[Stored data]
^^^^^^^^^^^^^^^^

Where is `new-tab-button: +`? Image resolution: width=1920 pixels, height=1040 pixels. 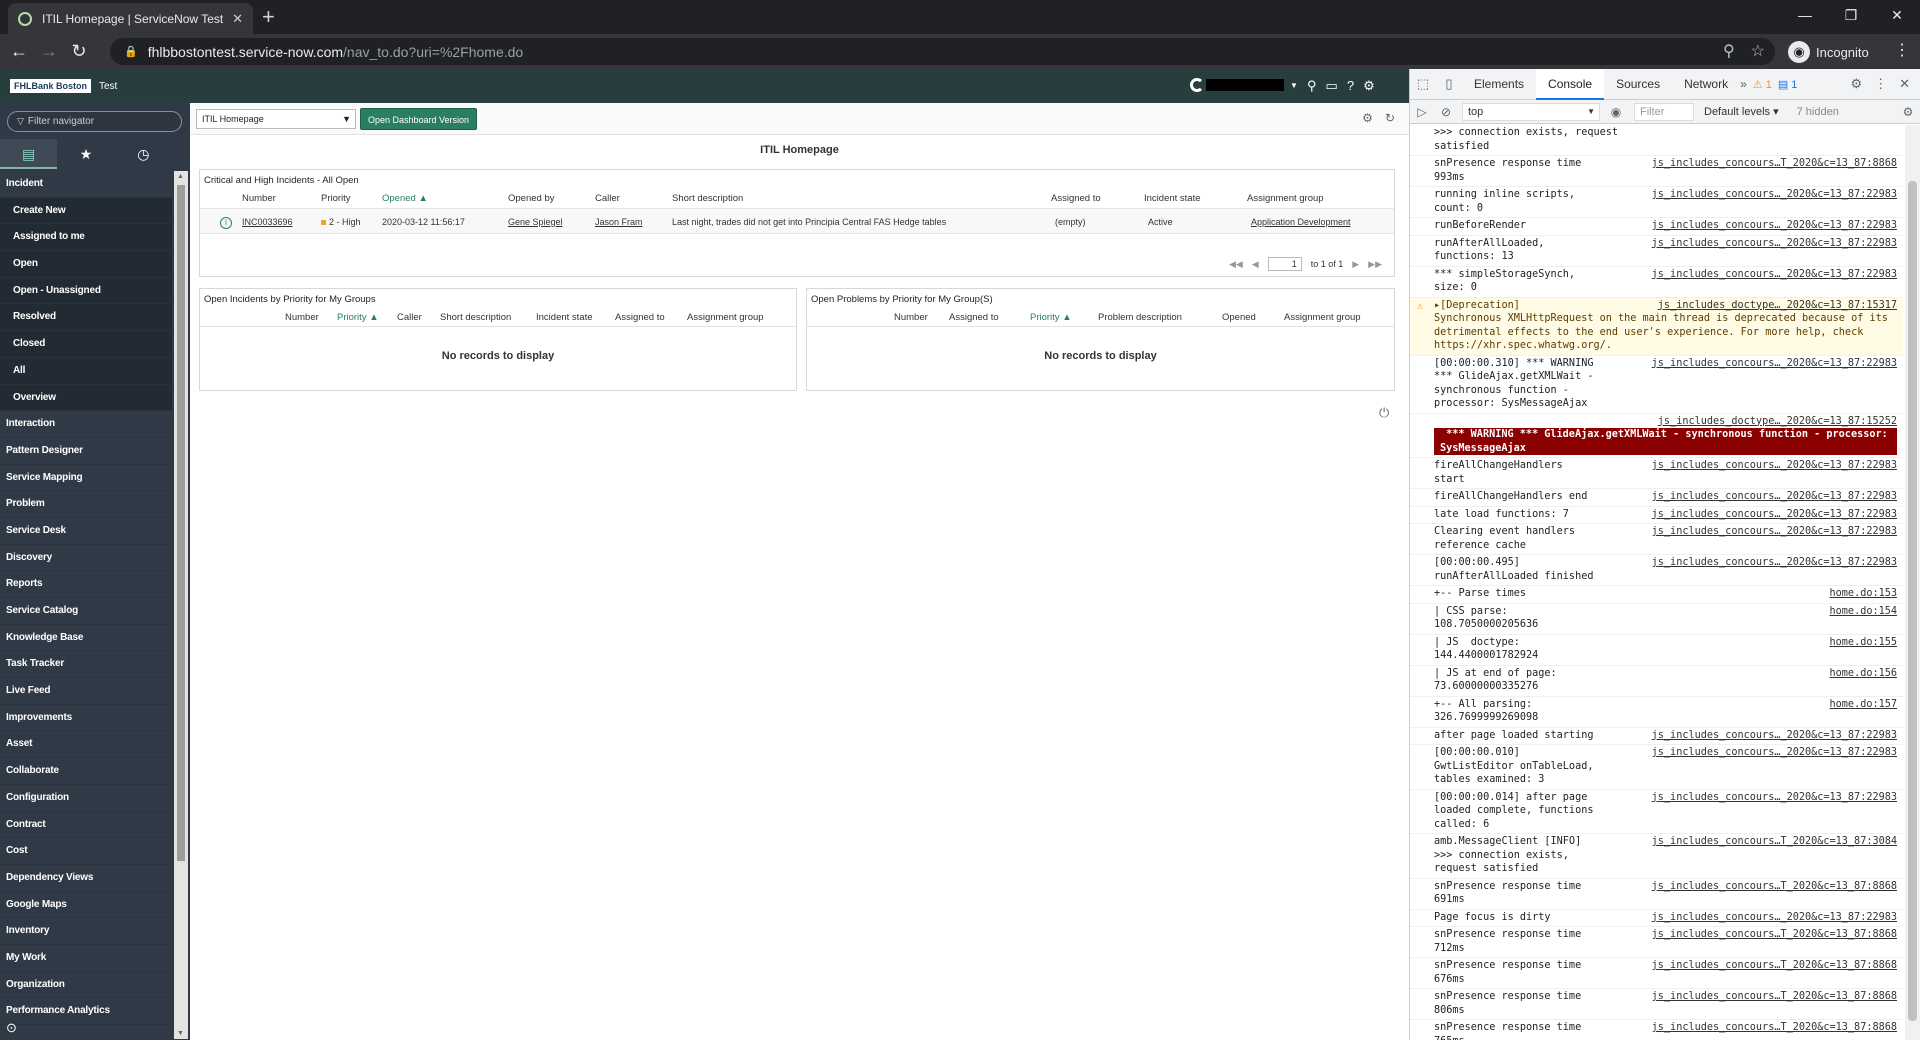 new-tab-button: + is located at coordinates (268, 17).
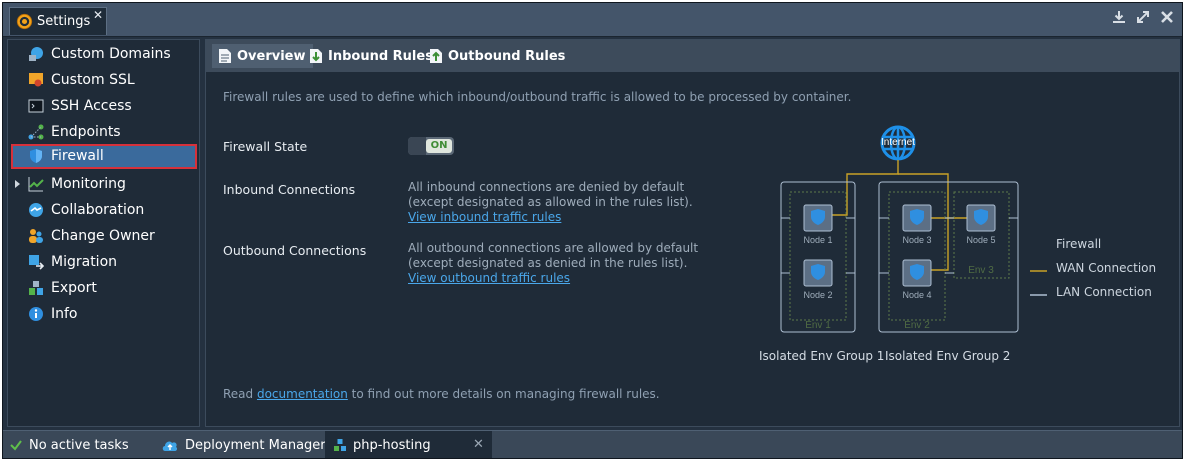  What do you see at coordinates (86, 132) in the screenshot?
I see `sidebar-item-label: Endpoints` at bounding box center [86, 132].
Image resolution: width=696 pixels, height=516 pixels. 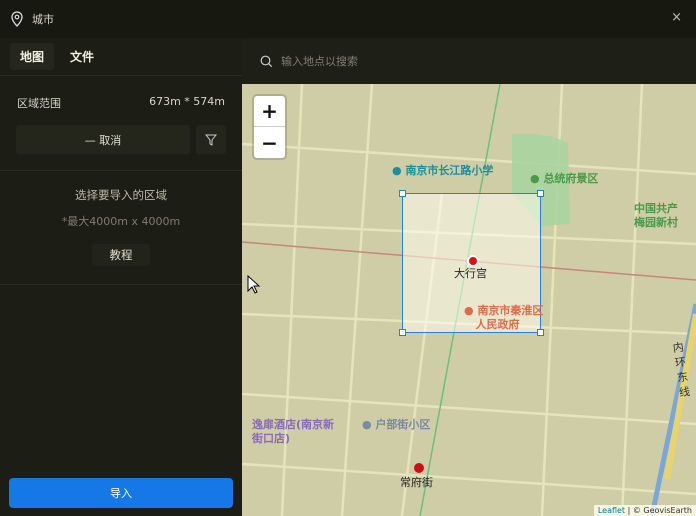 What do you see at coordinates (612, 510) in the screenshot?
I see `leaflet-link: Leaflet` at bounding box center [612, 510].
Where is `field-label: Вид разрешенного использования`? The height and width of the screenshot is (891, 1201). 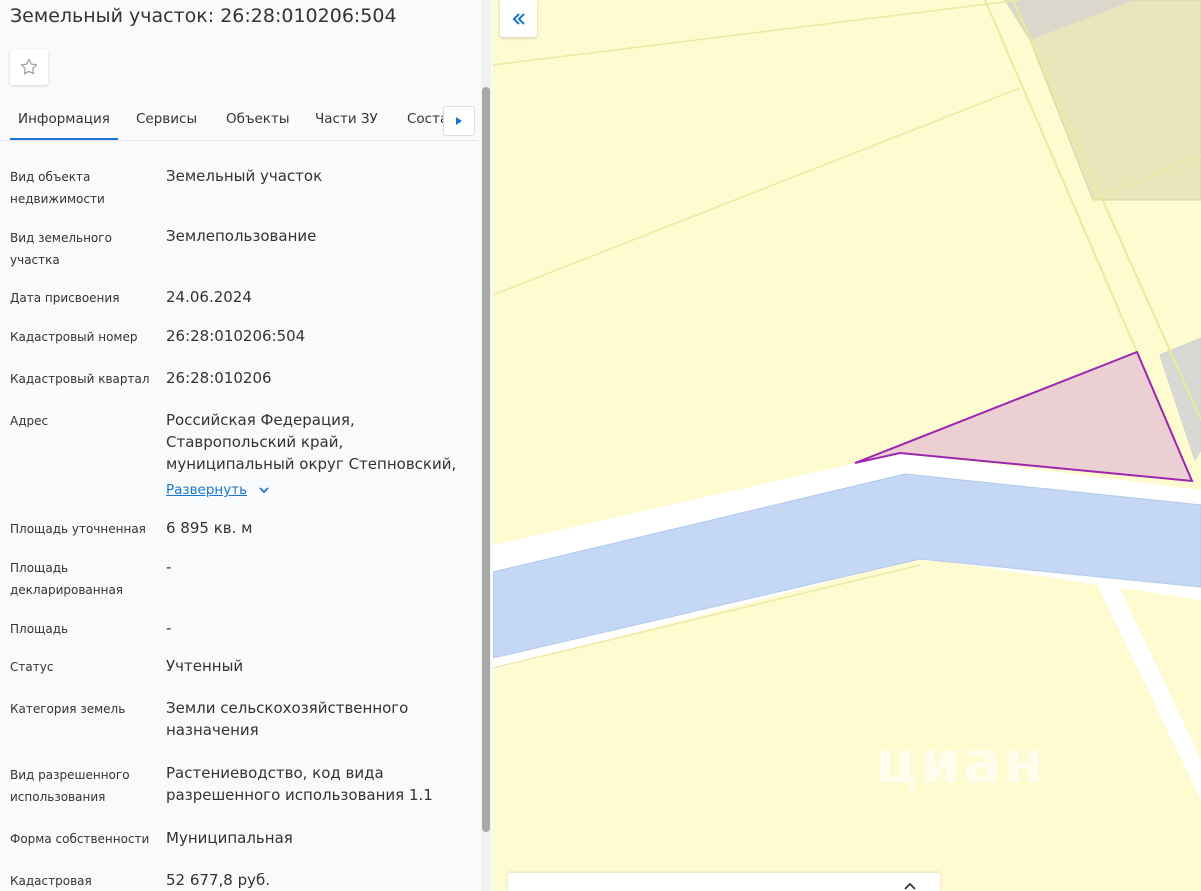
field-label: Вид разрешенного использования is located at coordinates (70, 786).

^^^^^^^^^^^^^^^^

## Exercise objective
Write out word for word the lines from the one containing "is (891, 1201)." through the last line, including both, and leave out the pictures.

## Solution for this exercise
Where is `field-label: Вид разрешенного использования`? The height and width of the screenshot is (891, 1201). 
field-label: Вид разрешенного использования is located at coordinates (70, 786).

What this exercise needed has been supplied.